The US telecoms and TV markets are converging at a startling rate with the news that AT&T’s is in ‘active’ talks to buy DirecTV and that a deal worth US$50 billion might be closed in a few weeks.
According to Reuters and other outlets the final price for DirecTV has yet to be determined, but should be in the $50 billion zone.
The first reports that the two companies were attempting a dalliance only emerged at the beginning of this month, although AT&T and DirecTV were known to have been eyeing each other up for around a decade.
However, the necessary regulatory story wasn’t in play until recently when it became known that Comcast was building a case to acquire its cable rival, Time Warner Cable, for a similar price.
AT&T could therefore point to the rapidly consolidating and converging networking and multi-channel TV worlds, all looking to deploy a ‘killer’ package of communications and entertainment.
Without it being able to take a multi-channel TV supplier out of the market and under its own wing, AT&T could claim it was at a serious strategic disadvantage. Add to that the rise and apparent rise of Web TV (with Netflix) and the continuing growth of so-called ‘OTT’ players, and AT&T can no doubt convince the regulatory powers-that-be that it needs to be cut a little regulatory slack if it’s to keep growing and investing.

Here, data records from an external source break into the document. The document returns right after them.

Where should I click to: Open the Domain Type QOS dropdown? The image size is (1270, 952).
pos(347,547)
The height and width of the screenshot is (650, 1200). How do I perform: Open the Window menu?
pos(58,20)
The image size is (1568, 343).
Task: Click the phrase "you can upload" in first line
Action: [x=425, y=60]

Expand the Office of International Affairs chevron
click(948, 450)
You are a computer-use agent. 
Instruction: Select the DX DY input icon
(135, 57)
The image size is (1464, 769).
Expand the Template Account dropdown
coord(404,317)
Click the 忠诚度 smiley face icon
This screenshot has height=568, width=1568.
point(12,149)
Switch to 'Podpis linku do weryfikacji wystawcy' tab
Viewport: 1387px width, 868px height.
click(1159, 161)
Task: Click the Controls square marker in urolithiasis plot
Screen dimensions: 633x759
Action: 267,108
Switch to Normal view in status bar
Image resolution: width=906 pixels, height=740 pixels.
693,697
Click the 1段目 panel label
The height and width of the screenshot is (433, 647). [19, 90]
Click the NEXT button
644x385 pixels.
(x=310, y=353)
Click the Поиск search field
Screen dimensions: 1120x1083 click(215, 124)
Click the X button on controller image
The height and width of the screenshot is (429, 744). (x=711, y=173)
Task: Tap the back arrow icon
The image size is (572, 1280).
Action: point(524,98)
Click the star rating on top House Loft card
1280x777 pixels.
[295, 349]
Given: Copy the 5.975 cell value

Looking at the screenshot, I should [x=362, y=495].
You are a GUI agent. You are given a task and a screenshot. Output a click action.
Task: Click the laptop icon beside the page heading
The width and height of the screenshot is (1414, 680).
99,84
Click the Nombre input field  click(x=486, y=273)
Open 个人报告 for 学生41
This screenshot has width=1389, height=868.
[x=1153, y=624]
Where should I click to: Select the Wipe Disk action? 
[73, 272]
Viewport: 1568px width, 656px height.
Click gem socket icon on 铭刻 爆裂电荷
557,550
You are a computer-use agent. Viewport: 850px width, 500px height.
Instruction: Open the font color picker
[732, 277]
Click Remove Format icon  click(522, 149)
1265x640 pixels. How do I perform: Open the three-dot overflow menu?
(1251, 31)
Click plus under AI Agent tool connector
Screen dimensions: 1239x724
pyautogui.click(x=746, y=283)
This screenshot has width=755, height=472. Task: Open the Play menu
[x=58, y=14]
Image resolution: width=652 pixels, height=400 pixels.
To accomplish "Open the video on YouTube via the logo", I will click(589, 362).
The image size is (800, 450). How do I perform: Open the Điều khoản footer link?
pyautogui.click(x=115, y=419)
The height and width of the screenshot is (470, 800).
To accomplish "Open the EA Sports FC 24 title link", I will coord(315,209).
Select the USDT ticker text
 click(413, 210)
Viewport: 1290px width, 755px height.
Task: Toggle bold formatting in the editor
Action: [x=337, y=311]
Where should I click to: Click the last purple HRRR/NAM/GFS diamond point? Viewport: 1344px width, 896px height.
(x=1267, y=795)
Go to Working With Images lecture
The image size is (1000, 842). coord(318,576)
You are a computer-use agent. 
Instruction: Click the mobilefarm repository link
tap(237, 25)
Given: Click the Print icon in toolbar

Another group of investors hoping that A&T won’t get its way with DirecTV are those at Vodafone Group. Here the hope was that Vodafone, recently liberated from Verizon and flush with cash, might be a tempting target for an AT&T takeover.
But the US regulators will be more than aware that a merger between DirecTV and AT&T would create another TV behemoth around the same size as the combined Comcast/Time Warner. Most observers are predicting a major struggle ahead.